In the alien city landscapes, the red pump has become a cushion, a community of women who have been uprooted from their rural landscapes due to communal politics. It is located at the edge of Jamia Nagar and a forested area. With several slums around, no sewer line and no toilets, the area is used by a large number of people to relieve themselves. Local eateries and meat shops also dump the leftover food, and animal carcasses here. This draws a large number of stray dogs, pigs, mosquitoes and germs.
“Why doesn’t the government clean it?” Zohra asks.
Tasmeeda replies, “What were you thinking? India is heaven. They come to Muslim areas only in elections.”
The rise of Hindu nationalism in India has led to a sectarian divide between the Hindu majority of roughly 84 per cent and the Muslim minority of 13 per cent. According to studies, Muslims in India are the most socio-economic backward community in India. With the rise of conservative politics, there have been institutionalised policies that ignore their development and progress. The Muslim ghettos are often at the receiving end of this exclusion.
Manera Begum, a woman in her mid-thirties, escorted by her six-year-old daughter Afsa, walks up. Over the years, Manera has completely lost her sight. She also grew up in the Buthidaung district of Rakhine state in Myanmar. Her father, Zafar Ahmed owned a shop in a village and volunteered for Aung San Sui Kyi’s National League of Democracy. When the party was elected to power in the 1990 General elections which the Army nullified and refused to hand over the power, Aung San Sui Kyi was put on house arrest for the next several years. It was then the military started a witch hunt of several such supporters of NLD. On one such night, Zaheer and his elder son, Haroon were tipped off that the military is on their way to arrest them. The two fled, unaware that the family members would not be spared. That night, the militia killed Zaheer’s uncle, raped his cousin, Ashiya, burnt her alive and wounded Manera and her younger brother Taufeeq so brutally that their eyesight faded away in the next few years. Zaroon and Zaheer had to stay in Bangladesh for five years before they could finally come back to rescue their family. After 12 years in Bangladesh, Zaheer decided to get all his family to India. “We were not allowed to go outside the refugee camp there.”

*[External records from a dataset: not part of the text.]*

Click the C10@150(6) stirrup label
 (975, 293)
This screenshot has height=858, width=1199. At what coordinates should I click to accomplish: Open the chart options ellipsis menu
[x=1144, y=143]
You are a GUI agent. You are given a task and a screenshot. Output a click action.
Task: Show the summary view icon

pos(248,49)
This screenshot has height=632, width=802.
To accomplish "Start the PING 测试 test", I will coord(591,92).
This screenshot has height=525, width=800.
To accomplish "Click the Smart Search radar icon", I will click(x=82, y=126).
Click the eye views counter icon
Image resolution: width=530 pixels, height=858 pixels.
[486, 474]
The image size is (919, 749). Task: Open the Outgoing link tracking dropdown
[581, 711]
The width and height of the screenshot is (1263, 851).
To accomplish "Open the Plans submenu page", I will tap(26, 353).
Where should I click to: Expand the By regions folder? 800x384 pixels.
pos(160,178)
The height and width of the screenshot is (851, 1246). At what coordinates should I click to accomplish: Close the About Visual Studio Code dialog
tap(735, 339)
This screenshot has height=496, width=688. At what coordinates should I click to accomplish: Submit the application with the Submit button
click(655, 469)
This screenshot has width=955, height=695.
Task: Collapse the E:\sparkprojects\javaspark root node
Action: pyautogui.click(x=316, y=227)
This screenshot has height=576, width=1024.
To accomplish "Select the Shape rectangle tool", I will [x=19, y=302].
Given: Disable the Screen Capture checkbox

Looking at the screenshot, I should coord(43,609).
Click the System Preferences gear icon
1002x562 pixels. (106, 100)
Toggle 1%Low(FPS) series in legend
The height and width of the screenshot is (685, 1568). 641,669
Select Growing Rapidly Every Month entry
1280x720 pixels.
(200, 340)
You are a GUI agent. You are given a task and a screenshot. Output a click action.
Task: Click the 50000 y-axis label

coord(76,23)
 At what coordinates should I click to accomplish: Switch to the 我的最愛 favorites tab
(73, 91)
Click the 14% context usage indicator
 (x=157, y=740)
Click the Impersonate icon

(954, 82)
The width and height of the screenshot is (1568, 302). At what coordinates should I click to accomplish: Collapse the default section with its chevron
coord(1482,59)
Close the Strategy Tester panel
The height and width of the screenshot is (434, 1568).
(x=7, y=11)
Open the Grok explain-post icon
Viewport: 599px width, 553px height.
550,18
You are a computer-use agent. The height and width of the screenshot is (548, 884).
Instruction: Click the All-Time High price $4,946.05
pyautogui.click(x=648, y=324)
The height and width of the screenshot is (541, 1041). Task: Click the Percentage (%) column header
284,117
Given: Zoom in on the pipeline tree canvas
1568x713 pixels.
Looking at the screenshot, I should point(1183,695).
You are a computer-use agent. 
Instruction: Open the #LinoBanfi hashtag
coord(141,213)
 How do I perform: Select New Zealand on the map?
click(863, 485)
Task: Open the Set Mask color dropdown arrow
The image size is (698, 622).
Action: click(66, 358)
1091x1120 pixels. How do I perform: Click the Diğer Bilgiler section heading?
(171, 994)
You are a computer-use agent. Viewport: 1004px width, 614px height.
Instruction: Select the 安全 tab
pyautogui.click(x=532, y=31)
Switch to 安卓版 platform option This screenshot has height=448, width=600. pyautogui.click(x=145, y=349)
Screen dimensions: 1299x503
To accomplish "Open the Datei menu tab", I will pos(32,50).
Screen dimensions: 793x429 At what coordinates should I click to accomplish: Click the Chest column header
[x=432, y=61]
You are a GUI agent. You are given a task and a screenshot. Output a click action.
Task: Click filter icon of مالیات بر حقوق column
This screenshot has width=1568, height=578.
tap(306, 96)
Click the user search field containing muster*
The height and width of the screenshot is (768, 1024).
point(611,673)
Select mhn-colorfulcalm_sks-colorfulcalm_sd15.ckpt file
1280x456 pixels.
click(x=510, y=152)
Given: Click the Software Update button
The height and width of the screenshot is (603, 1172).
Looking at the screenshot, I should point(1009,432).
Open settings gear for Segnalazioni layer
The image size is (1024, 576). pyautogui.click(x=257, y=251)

The sectarian divide throughout South Asian communities has had the biggest impact by dividing the poor to compete against each other for survival.
In the last two years, since the Rohingya settlement and Muzaffarnagar settlement have existed next to each other, there has been an incessant aid contest between the two. When the UNHCR or other international charity organizations help the Rohingyas, others resent it. And when the local politicians appear once in a while and provide the Muzaffarnagar refugees with some goodies, it is vice versa.
Amina says, “That’s because they have votes.” Manera quietly listening to the conversations says, “Our Party has now come to power in Myanmar. Do you know Aung San Sui Kyi? She has come to power but she has to be in power for four or five years. Maybe then she will change the law and accept Rohingyas as citizens of Myanmar. We will wait till then.”
Ismat makes a clucking sound. She says, “It is nothing. As Ayub said, Allah has withheld that sweet water from the Rohingya women.”